Unusual Spherulitic Morphology of Poly(propylene fumarate)

  • Corresponding author: Hai-Mu Ye, E-mail: yehaimu@cup.edu.cn
  • Received Date: 2020-08-11
    Available Online: 2020-11-04

Figures(9)

  • Spherulites are the most common crystalline morphology and thus the visual expression of crystal structures for polymers. The diversified patterns have provided intuitive morphology probes for various crystallization behaviors, while the correlations between them are still needed to be enriched. In this work, the complicated spherulitic morphology of poly(propylene fumarate) (PPF), which is sensitive to crystallization temperature, is investigated. PPF melt, respectively, crystallizes into rough spherulites, regularly banded spherulites, and spherulites containing both two kinds of morphology at low, high, and mediate temperatures.
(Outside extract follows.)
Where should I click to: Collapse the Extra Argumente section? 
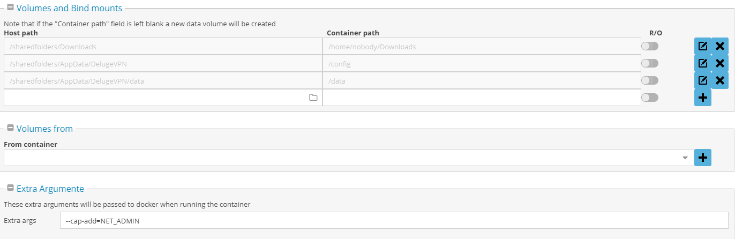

By systematically assaying, it is clear that the growth axis along the radial direction changes from a-axis to b-axis as the crystallization temperature increases, which leads to the formation of unique crystallization-temperature-dependent spherulites. Based on detailed characterization of Fourier transform infrared spectroscopy, the packing state of the specific hydrogen bonds of “C=C―H···O=C―C=C” in PPF crystal lattices is determined, and furthermore, the mechanism for temperature-dependent selection of growth axes for PPF spherulites in melt is reasonably speculated.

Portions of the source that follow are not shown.